考えれば、考えるほど、わからなくなる(笑)
音楽の力
ミッシェル・サラゲッタの言葉は忘れて、このドラマを見ていると勇気と元気が湧いてくる。
それは、ドラマ内で使われている音楽の力が大きいと思う。
ドラマは、オープニング曲の「Bon courage!-勇気-」で始まり、エンディング曲の「Precious Junk」で終わる。
オープニング曲のタイトル、「Bon courageのcourage」には「勇気・熱意」という意味で、これにBonが付加されると、「頑張って」という意味になる。
エンディング曲の「Precious Junk」は平井堅さんの誕生日1月17日に書いた曲。
この日は、1995年に「阪神淡路大震災」が起きた日でもある。
Junkには「瓦礫」という意味がある。そして、「Precious」には尊い、貴重、宝物といった意味がある。
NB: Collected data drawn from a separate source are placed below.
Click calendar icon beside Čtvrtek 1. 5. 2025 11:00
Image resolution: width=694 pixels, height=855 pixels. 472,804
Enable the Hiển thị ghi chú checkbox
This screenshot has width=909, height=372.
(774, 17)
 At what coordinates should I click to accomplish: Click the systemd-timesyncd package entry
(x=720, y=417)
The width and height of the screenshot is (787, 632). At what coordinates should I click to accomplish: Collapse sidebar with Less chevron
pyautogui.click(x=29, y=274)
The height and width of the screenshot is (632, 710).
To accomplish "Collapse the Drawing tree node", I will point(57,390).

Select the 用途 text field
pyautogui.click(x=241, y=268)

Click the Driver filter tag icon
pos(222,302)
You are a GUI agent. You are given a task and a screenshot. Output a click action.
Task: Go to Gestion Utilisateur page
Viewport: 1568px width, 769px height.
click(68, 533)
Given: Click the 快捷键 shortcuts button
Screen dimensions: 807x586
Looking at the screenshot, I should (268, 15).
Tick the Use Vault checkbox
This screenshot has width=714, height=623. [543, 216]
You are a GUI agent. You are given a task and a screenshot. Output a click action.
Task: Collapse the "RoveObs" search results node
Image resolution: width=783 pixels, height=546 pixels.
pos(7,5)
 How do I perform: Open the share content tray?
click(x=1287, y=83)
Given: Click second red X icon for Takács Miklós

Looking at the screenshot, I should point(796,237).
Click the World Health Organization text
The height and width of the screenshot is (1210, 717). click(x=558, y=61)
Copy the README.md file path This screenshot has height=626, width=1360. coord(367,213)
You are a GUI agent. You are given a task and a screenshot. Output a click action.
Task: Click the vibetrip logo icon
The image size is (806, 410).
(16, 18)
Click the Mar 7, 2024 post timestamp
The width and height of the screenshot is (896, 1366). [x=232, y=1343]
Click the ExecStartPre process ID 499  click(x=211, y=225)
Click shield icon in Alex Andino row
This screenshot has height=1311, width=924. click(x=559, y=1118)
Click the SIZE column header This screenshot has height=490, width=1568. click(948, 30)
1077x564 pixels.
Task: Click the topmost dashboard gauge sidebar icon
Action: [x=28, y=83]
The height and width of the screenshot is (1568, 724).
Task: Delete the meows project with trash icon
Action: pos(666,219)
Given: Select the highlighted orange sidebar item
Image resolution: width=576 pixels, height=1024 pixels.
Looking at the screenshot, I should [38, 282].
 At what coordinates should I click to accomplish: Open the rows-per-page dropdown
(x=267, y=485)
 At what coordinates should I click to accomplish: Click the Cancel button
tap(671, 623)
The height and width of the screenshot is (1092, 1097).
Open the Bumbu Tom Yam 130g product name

平井堅さんは、「いつか、それもよくなっていく」という希望を込めてこの曲を書いたそうだ。
このような想いが音楽に込められていて、それを言葉にしなくても、ちゃんと伝わってくるというのは凄いと思う。
このドラマを見ると、絶対に、勇気や元気がふつふつと沸いてくるので、年初に見るドラマとして是非、見て欲しい。
FODでしか視聴できない?
そんな、「王様のレストラン」であるが、Amazon のPrime Videoだと「このビデオは、現在、お住いの地域では視聴できません」と表示されている。
つまり、現在は、Prime Videoでは配信されていないということになる。
他のオンデマンドサイトを確認しても、視聴できないので、FODの独占配信ということなのだろう。
現在、第一話は無料で公開されているので、見てもらえるとドラマの良さが伝わると思う。